# Proof of Genuine and Subsisting Relationship for Spouse Visa



## dhiyaidris (Oct 7, 2014)

sorry all, I should've included this in my other post but another quick question!

If my partner and I have been living together for the past 4 years, do we still need to provide texts, emails, photos? (we didn't really send emails or text as much as we did like when we were apart) 

how would we prove our relationship is genuine? through bills? bank statements? we did live with his parents from nov 8 2014 - feb 2 2016, will we need to provide a letter from his parents giving me permission to live there?

any answers would be greatly appreciated!


----------



## freezing (Jan 2, 2016)

i would definitely show call, email and chat logs even if you live together. me and my spouse were recently refused a EEA FP because we only got married half a year ago, so although we have lived together for 5, they wanted proof of relationship. so now we are applying again with everything we have. 

also, based on other threads, married people who did not show proof or relationship while living apart for instance, were refused a visa due to lack of proof. so dont make my mistake, show hard evidence that you live together and whatever else you can.


----------



## dhiyaidris (Oct 7, 2014)

You were refused the spouse visa because you were only married half of a year? 
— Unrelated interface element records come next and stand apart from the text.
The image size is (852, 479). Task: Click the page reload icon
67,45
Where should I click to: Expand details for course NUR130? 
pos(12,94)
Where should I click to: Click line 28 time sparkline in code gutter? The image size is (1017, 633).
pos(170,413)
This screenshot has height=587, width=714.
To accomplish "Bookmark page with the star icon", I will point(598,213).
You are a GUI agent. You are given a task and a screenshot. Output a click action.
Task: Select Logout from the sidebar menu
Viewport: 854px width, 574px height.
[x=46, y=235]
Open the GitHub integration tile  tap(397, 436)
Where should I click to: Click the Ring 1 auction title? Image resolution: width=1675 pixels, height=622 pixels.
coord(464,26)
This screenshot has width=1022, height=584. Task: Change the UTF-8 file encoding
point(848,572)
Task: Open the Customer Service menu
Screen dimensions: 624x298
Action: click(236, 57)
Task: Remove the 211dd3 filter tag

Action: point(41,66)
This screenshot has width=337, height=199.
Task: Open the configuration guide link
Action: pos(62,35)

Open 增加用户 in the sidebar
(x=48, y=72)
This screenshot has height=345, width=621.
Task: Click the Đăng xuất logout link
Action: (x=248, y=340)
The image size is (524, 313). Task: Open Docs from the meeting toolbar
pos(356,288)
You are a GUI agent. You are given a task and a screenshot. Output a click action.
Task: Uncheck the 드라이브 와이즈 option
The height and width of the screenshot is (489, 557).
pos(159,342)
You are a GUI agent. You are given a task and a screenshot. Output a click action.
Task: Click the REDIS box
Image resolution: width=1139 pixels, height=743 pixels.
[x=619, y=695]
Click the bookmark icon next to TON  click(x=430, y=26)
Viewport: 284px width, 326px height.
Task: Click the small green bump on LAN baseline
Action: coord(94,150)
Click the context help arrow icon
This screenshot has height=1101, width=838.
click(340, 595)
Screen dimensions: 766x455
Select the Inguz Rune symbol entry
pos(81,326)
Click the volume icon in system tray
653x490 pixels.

Would we need to show proof starting the beginning of our relationship? 2009 that is. I lived in canada and he was in uk and we didnt meet in person until 2010.


----------



## dhiyaidris (Oct 7, 2014)

freezing said:


> i would definitely show call, email and chat logs even if you live together. me and my spouse were recently refused a EEA FP because we only got married half a year ago, so although we have lived together for 5, they wanted proof of relationship. so now we are applying again with everything we have.
> 
> also, based on other threads, married people who did not show proof or relationship while living apart for instance, were refused a visa due to lack of proof. so dont make my mistake, show hard evidence that you live together and whatever else you can.


 
You were refused the spouse visa because you were only married half of a year? Would we need to show proof starting the beginning of our relationship? 2009 that is. I lived in canada and he was in uk and we didnt meet in person until 2010.


----------



## freezing (Jan 2, 2016)

dhiyaidris said:


> You were refused the spouse visa because you were only married half of a year?
> 
> Would we need to show proof starting the beginning of our relationship? 2009 that is. I lived in canada and he was in uk and we didnt meet in person until 2010.


At the time of the application, just 5 months (ECO wrote 4 months, but whatever). But we did not provide other proof of the relationship, just the information that we've lived together for a long time, but no proof. 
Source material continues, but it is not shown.